Patente guida, il medico può fare partire la revisione

E per guidare motorini e microcar sarà necessario conseguire una patente vera e propria

Il decreto legislativo n. 59/2011 ha introdotto alcune novità relative alla patente di guida. Vediamo quali sono.

1) Obbligo di conseguire una vera patente, la AM, e non il patentino per guidare i ciclomotori e le microbar.

2) Regime sanzionatorio più aspro – 400 euro, anziché 159 – per chi ha la patente, ma non la carta di qualificazione professionale, obbligatoria – per esempio – per gli autisti professionisti.

3) Trattamento più favorevole agli stranieri che commettono infrazioni da sospensione della patente. In pratica sarà temporaneo, per cui lo straniero che dichiarerà di lasciare l’Italia, potrà riavere il documento. Quando, invece, la violazione comporta la revoca, il prefetto dispone l’inibizione alla guida in Italia per due anni (tre per fatti collegati ad alcol e droga).
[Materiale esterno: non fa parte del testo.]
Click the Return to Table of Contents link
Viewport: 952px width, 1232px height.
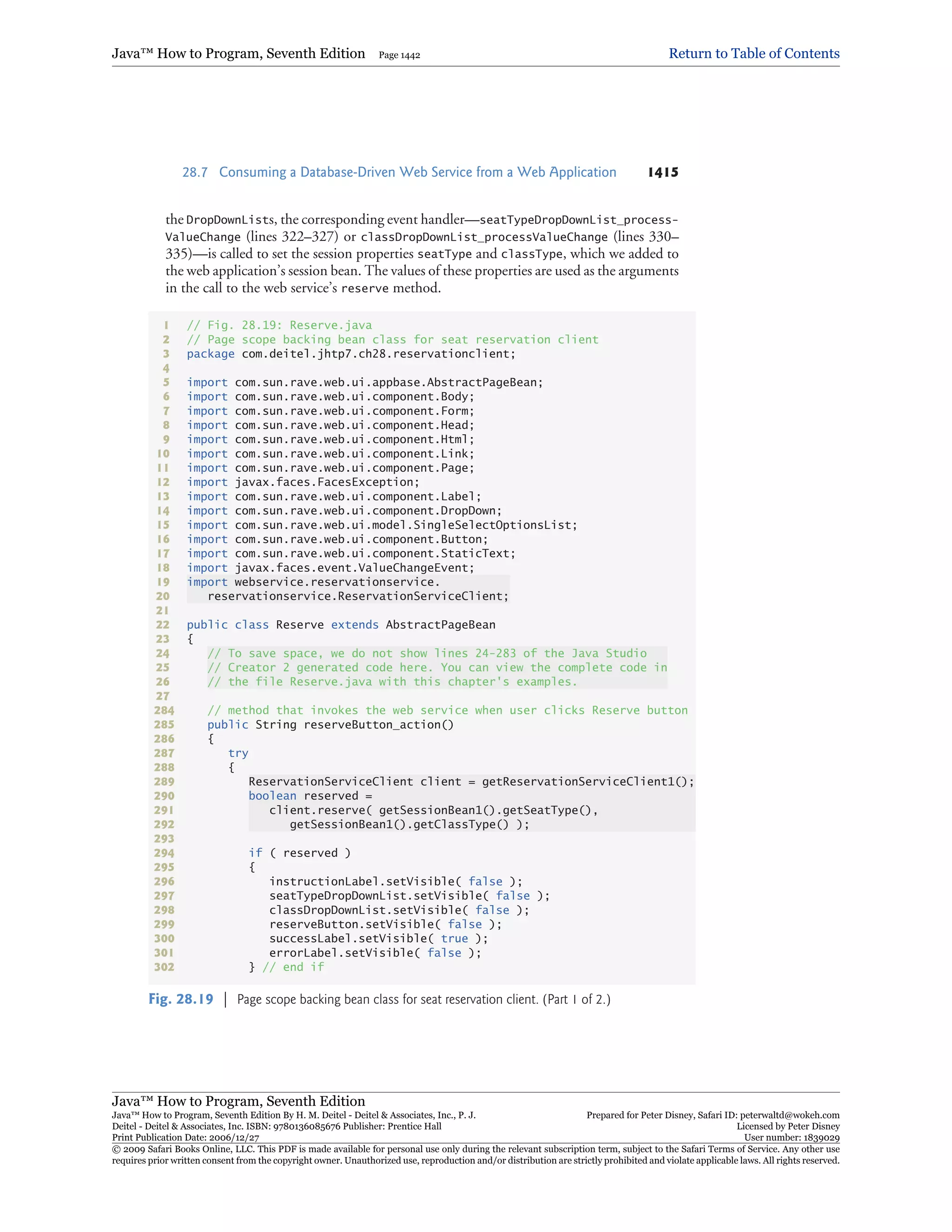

4) Maggiori controlli sull’idoneità fisica dei conducenti. Infatti i medici abilitati a emettere i certificati per conseguire o rinnovare la patente dovranno comunicare alla Motorizzazione eventuali patologie che compromettono la capacità di guidare anche quando le riscontrano in visite effettuate fuori dall’attività di emissione di tali certificati.